The man shook his head for the hundredth time. It was a real shame that only he could see the conspiracy. If he was forced out of the house now, it might mean the end of humanity. Planet Earth would become Planet Roach. Only the Himalayas and the Arctic would be safe then. And not a single government official had so much as mentioned the roach threat. It was almost too perfect. He wondered whose side the utilities people were really on.

Another big one raced through the hole in the wall. It halted and wagged an antenna, cocky and careless. It thought it had found a way in, but the hole wasn’t a natural one. It had been created for a purpose. And the cockroach scum would soon discover what that purpose was.

It turned to face him, wagging the antenna once again. A repetition of the signal. It was either signing to the others to come in... or it was taunting him. These roaches were getting smug and the man didn’t like it. He pushed himself off the couch and stumbled towards it. Oddly enough, it ran at him too, only it zigzagged around his socks at the last second, and the man slid and had to struggle to stop. The bug, meanwhile, bolted for the cavernous space beneath the couch.

On a scaled-up level, the couch cavern would be wider than any underpass and many times as deep. The giant could move it, but he was slow on a turn and when the whole sky was flipped up and away, the roach was already racing off again in the opposite direction. Now it was pumping along between these two giant pillars. One of them swept low over its head and it knew that it had been spotted.

Instinct drove it to seek out a tight and cramped space, a place where a giant monster such as this would find it hard to fit. The leviathan was on its ass, kicking up gusts of wind in its hurry. The whole world shook where it treaded, death dropping on every side, but somehow the pillars missed their mark. The quaking became strong enough though that the bug couldn’t move. It tried to run but the boards tossed it up, bounced it down and up again, and twice it fell on its side. Once it took a hard hit on its back, and following that, another quake flipped it again to its feet. Then the shaking stopped. The bug lay still, flattened against the wall, still alive, still wanting like hell to run, but knowing that it wouldn’t be the right move just yet.

The giant seemed to have left. The roach turned and looked about. It was behind a bramble of wires, a nest of insulated cables, far beneath the big blob up top that sometimes boomed but lately hadn’t. Nothing moved in the room. The giant was apparently gone. The roach climbed the bramble and dropped over on the other side. It batted the wood floor in front and sensed some measure of safety. It took two more steps and then its guts shot out its back. White fat was pushed through the broken armor and its legs snapped underneath while the weight pressed down on the body. The antennae were still in operation, though they jerked like fishing poles, and the creature’s dispersed nervous system told it that something had gone painfully wrong. It lay there for what seemed like a long time and then it was scooped up and lifted high into the heavens. The whole world shook beneath it and the soft folds of tissue that contained its body began to separate, and with this separation, sticky blood and smashed body-bits pulled apart too.

It fell someplace where cold water covered most of it up.
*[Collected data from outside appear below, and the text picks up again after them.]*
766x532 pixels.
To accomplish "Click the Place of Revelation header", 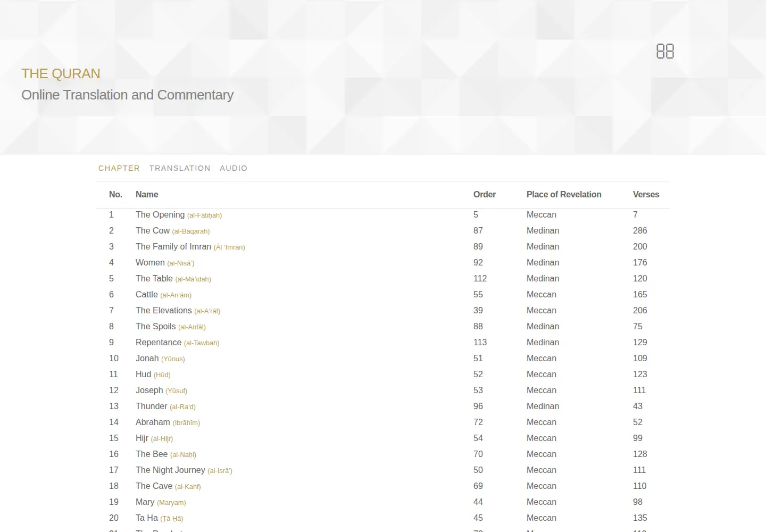I will click(564, 195).
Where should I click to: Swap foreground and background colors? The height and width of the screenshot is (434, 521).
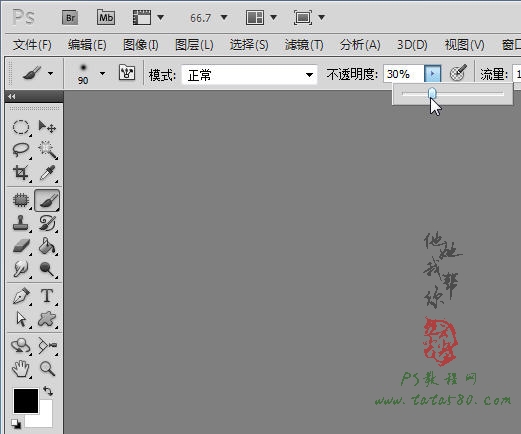coord(48,390)
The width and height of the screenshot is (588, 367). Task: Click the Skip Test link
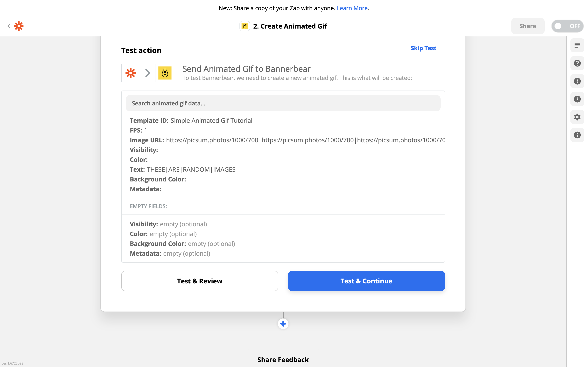tap(423, 48)

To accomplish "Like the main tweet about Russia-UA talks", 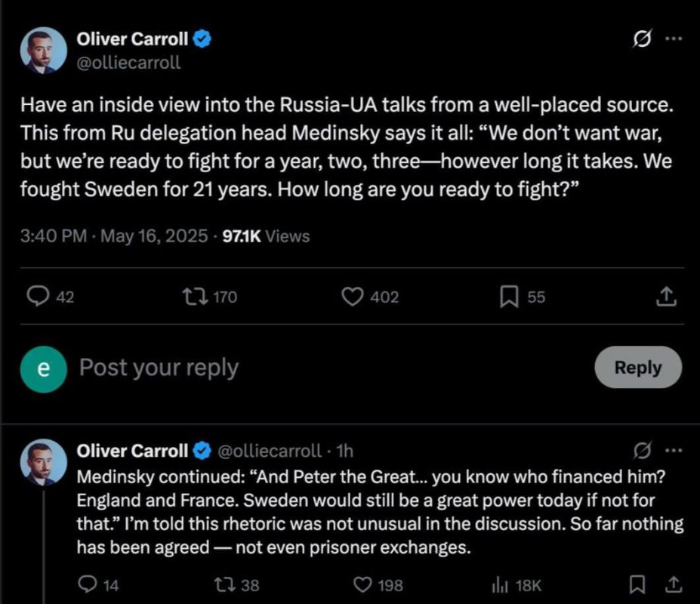I will click(x=353, y=297).
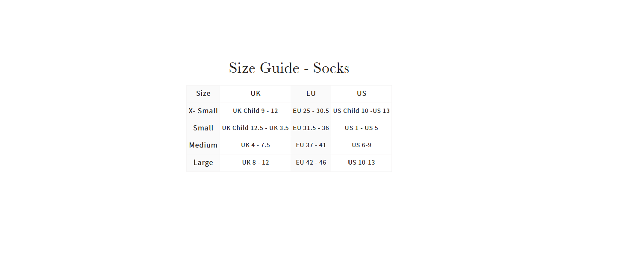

It was on its back, paralyzed and looking up at the sky when a dim form moved in above it. A hot torrent of something, definitely not water, pounded it for a while and then there was a swelling, rumbling vibration that came from everywhere and became everything. The water dragged it quickly round and down and then there was wetness and darkness from one side and the next. There was no more air and there was no more light. And then there was simply nothing at all.

* * * * *

It had been four days since he had last slept. Four days and four nights. Or four days and three nights. He couldn’t remember how days worked anymore.
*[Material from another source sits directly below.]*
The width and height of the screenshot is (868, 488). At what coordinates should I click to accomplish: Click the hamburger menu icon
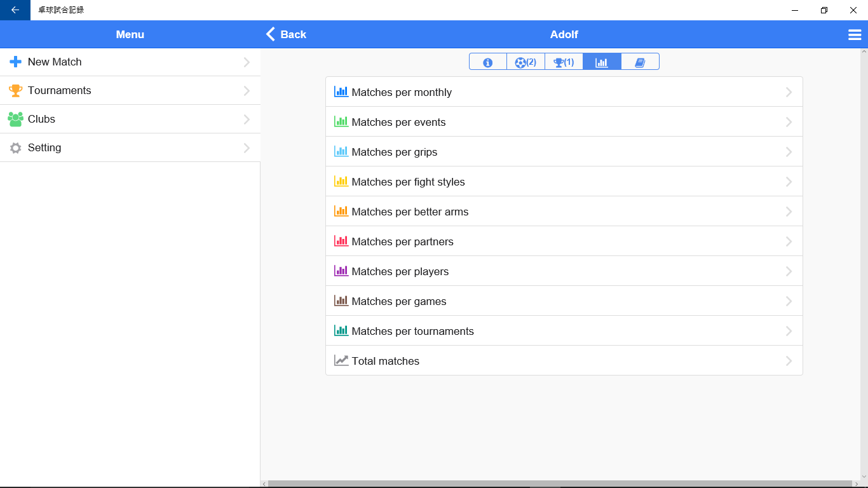click(x=855, y=35)
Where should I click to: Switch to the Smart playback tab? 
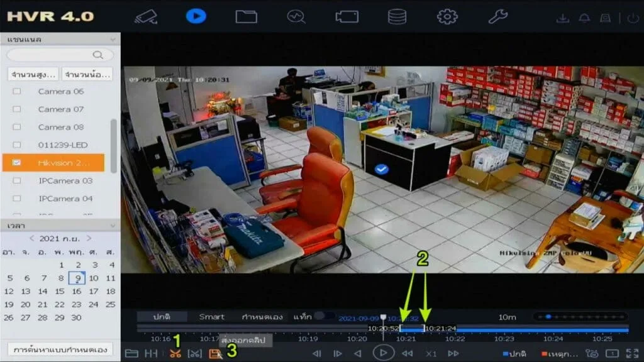pyautogui.click(x=211, y=317)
He sat at the kitchen table and ran his hand through his hair. He thought it through and finally decided that he didn’t remember about nights and days and he didn’t care. All he knew was that he hadn’t slept or if he had, he hadn’t slept well.

Days and nights without sleep or rest and he hadn’t been outside to see the sun. He wasn’t even sure what time it was now. For all he knew, time had stopped and the sun with it. The world outside might be gone and only he and the house remained, floating in space, the bugs and the man trapped inside, fighting and killing each other from here until the end.

How long had this gone on? When did it start? Was this what forever was?

He drank another Mountain Dew and he crushed up another Adderall and snorted it through a flimsy dollar straw. It was his last straw and it might have been his last dollar. He hadn’t been to the bank in forever and he didn’t know how many straws were left in his checking account. God only knew how many he had left in savings.

The straw was flimsy and he had a hard time getting it to work: no wonder the dollar was devalued. And those bastards from Regional Utilities still hadn’t given him back his power. He needed his power to take care of the bugs. But they didn’t care. Nobody cared. Nobody except for him, that is.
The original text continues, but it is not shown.